Jackson était détendu et l'examinait sans la moindre gêne :
- Vous êtes un Ancien aussi, je me trompe ?
- Tu as l'œil pour un jeune. Lâcha-t-il.
Il réussit à peine à cacher le mépris dans sa voix mais cela ne sembla pas perturber Jackson qui gratta la barbe naissante sur ses joues et replaça son chapeau de cow-boy.
- Je peux vous poser une question ? Demanda-t-il finalement.
- Dis-moi? Demanda Hadrien, curieux.
- Vous avez quel âge ?
- J'ai vécu en 76, si l'on considère ça d'un œil humain.
Jackson renifla avec ce qui ressembla à du mépris mais cela n'énerva pas Hadrien, il était bien trop curieux de voir ce genre de réaction chez un jeune loup dominant qui n'était pas assez intelligent pour avoir peur. Puis il se tourna soudain en direction de la maison et une louve en sortie. Pour un loup elle était très grande, pour une louve-garou, une ancienne qui plus est, elle était plutôt petite. Deux prunelles doré dans un pelage suie et cendre le regardèrent tandis qu'elle écoutait ce que disait Jackson :
- ça tu vois, dit-il en montrant la louve, c'est Bethsabée, notre doyenne.

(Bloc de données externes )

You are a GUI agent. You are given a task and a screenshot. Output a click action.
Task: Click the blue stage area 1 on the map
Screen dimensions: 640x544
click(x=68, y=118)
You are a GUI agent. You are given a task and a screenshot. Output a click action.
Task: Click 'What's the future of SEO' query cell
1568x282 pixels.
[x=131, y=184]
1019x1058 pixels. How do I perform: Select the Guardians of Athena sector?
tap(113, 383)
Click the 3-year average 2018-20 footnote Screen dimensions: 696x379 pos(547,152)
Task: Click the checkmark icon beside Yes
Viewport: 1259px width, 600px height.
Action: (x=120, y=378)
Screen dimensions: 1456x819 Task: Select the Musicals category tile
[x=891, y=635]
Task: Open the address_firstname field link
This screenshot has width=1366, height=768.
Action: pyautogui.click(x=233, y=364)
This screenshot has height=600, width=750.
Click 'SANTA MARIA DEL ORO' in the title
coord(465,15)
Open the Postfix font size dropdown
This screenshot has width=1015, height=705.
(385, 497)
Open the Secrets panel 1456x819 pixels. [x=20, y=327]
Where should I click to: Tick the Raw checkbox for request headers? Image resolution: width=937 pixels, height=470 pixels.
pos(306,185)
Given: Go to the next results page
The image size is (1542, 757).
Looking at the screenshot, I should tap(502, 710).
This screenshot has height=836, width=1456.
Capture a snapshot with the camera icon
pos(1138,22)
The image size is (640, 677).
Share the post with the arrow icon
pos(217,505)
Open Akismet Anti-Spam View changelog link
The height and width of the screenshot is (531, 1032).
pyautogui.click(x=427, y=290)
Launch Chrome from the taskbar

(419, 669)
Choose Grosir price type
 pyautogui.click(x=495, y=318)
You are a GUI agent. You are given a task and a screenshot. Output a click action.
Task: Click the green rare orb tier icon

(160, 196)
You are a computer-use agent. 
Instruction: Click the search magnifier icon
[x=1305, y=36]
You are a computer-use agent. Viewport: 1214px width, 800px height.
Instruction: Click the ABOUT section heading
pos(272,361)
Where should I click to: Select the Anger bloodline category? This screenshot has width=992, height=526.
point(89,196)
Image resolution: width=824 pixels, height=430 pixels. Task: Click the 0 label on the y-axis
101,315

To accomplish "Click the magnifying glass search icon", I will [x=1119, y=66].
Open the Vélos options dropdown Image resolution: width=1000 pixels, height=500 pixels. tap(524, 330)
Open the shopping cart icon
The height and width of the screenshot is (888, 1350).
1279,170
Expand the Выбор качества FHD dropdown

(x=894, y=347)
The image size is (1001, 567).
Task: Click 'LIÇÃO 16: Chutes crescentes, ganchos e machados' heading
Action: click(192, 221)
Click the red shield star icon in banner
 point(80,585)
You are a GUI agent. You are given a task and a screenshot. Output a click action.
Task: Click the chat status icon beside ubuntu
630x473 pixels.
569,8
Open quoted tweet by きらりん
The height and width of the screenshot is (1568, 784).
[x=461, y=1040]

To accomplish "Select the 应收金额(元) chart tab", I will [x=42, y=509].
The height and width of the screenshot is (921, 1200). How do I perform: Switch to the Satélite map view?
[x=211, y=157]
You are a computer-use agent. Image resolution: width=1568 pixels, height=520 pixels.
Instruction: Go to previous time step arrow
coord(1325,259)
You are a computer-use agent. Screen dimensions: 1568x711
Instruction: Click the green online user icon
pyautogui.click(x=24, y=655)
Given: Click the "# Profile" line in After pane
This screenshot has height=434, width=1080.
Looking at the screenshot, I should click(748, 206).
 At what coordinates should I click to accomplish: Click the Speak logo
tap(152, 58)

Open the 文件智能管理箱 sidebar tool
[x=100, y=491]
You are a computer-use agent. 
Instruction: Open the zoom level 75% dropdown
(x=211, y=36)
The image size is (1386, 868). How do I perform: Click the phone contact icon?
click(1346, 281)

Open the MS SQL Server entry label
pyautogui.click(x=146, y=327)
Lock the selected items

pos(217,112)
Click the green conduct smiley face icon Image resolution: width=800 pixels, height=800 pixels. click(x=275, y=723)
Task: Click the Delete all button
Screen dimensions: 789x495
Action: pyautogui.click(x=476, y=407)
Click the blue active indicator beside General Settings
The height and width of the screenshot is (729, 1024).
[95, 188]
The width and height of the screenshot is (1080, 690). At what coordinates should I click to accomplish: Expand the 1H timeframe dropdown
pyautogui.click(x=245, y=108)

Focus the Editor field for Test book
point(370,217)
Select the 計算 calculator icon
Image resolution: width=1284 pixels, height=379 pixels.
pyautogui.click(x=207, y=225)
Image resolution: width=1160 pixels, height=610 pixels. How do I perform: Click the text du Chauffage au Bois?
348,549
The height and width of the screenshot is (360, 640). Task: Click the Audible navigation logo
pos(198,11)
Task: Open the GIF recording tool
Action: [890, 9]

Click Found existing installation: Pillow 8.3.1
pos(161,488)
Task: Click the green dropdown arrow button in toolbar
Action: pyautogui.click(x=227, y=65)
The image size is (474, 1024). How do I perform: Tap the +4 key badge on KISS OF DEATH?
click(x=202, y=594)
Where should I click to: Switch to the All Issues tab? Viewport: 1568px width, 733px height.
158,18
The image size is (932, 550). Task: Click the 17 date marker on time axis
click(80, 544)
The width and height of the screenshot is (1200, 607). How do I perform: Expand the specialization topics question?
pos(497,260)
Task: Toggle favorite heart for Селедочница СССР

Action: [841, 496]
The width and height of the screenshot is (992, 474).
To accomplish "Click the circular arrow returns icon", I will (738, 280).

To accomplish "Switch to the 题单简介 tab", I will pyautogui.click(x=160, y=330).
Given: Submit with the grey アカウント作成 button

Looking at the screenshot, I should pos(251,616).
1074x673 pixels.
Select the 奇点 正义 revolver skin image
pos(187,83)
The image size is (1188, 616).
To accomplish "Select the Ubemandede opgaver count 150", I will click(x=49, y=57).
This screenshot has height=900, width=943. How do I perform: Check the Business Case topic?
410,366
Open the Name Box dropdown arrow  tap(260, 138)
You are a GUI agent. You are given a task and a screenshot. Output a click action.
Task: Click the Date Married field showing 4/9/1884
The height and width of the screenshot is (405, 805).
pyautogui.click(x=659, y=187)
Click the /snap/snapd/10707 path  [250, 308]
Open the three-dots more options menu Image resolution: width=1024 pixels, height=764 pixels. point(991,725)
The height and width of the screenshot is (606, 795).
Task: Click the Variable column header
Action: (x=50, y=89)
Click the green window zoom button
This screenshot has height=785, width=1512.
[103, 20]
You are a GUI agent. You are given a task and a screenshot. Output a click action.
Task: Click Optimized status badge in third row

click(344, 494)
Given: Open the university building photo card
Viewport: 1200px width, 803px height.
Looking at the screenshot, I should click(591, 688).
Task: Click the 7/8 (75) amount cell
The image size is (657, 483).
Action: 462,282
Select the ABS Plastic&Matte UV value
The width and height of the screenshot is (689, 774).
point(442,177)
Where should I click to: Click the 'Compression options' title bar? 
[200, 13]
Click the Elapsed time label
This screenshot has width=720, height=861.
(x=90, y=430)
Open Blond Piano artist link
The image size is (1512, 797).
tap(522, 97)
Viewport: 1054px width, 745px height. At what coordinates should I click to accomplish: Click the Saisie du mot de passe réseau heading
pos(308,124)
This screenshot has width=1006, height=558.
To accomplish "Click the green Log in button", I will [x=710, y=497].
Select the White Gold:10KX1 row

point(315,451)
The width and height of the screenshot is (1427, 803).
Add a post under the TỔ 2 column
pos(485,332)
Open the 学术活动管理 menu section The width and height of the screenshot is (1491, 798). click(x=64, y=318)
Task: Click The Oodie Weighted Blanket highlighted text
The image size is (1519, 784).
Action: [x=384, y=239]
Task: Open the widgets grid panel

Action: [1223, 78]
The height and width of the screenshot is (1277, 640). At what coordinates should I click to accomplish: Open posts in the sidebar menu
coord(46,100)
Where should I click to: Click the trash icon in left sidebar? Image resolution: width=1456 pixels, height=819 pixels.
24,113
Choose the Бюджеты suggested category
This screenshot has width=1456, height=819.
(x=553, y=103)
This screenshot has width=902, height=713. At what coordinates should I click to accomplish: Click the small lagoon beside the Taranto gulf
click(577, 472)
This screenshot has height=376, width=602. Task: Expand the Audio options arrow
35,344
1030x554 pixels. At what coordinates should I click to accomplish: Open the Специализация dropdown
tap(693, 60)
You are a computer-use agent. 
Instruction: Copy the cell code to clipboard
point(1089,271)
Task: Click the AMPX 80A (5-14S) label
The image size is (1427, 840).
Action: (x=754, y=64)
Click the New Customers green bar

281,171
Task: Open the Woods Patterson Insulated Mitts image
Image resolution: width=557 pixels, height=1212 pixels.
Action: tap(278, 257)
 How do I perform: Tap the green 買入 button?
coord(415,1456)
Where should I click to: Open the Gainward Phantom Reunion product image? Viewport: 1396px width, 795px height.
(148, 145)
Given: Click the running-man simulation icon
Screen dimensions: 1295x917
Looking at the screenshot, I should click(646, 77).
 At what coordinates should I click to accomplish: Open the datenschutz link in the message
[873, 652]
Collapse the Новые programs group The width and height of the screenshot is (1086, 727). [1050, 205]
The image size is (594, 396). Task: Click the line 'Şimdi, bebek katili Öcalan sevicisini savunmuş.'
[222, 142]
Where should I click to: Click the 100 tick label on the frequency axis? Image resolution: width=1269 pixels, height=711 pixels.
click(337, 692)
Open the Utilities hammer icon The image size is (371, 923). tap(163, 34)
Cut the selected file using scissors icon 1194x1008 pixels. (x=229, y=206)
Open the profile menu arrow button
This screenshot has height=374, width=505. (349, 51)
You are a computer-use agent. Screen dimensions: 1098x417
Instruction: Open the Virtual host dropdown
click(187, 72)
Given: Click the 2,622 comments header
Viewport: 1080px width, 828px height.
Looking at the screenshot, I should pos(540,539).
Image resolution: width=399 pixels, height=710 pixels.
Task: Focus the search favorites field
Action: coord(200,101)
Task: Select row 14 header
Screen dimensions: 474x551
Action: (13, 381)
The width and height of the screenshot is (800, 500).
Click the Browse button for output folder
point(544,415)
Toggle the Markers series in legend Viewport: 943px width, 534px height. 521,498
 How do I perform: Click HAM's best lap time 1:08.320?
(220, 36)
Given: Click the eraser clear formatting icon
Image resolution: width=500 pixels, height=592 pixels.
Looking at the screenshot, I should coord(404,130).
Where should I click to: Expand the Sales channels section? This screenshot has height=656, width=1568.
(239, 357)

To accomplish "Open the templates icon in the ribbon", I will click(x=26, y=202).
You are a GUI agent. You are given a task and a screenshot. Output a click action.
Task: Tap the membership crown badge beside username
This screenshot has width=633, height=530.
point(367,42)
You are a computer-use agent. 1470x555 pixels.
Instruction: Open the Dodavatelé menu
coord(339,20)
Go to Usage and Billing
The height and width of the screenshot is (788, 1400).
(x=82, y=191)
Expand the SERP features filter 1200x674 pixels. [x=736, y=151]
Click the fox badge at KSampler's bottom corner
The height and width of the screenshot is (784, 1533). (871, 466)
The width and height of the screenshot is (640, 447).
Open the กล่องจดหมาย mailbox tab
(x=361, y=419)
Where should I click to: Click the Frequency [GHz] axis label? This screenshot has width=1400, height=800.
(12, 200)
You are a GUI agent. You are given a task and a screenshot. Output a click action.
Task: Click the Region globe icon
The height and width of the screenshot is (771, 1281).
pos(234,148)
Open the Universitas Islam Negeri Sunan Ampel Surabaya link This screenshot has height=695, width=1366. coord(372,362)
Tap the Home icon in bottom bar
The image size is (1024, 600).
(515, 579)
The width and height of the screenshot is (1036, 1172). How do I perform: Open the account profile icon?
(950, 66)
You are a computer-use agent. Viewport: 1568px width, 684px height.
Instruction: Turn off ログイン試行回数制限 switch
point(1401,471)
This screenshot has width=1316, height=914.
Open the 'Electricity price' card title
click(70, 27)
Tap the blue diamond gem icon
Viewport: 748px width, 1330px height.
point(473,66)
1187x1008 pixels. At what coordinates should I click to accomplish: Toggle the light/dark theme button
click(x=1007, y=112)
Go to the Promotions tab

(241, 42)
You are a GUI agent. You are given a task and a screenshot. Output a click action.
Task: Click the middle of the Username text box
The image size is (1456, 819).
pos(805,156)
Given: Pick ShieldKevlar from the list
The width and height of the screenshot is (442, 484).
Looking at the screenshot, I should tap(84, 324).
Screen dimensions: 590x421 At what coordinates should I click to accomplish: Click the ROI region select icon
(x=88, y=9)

Il y a encore trois autres anciens dans notre meute qui sont plus vieux que vous.
La louve jappa, comme semblant appuyer ses dires tandis qu'elle laissait son camarade la gratter entre les oreilles, haletant à cause de la forte chaleur qui se faisait déjà sentir alors qu'ils n'étaient qu'au printemps. Son pelage obsidienne parsemé d'argent ne devait en effet ne pas être d'une grande aide.
- Elle va te mener jusqu'à Medb, elle adore se faire passer pour un chien errant qui vient visiter le bar. Méfies-toi, Bethsy a tendance à s'attirer toutes sortes d'ennuis et je doute que Medb apprécie si il arrive des misères à la seule louve soumise de notre meute.
Et sur ses mots, ressemblant plus à une menace qu'à un avertissement, sans attendre sa réponse et sans peur apparente, Jackson lui tourna le dos avant de rentrer dans la maison et de fermer la porte.
Hadrien jeta un coup d'œil méfiant à la louve qui haletait, semblant sourire comme une bien heureuse. Cependant le regard qu'elle gardait sur lui montrait clairement qu'elle était méfiante.
Ils reprirent la route, la louve trottinant à distance du cheval pour ne pas l'effrayer plus que nécessaire.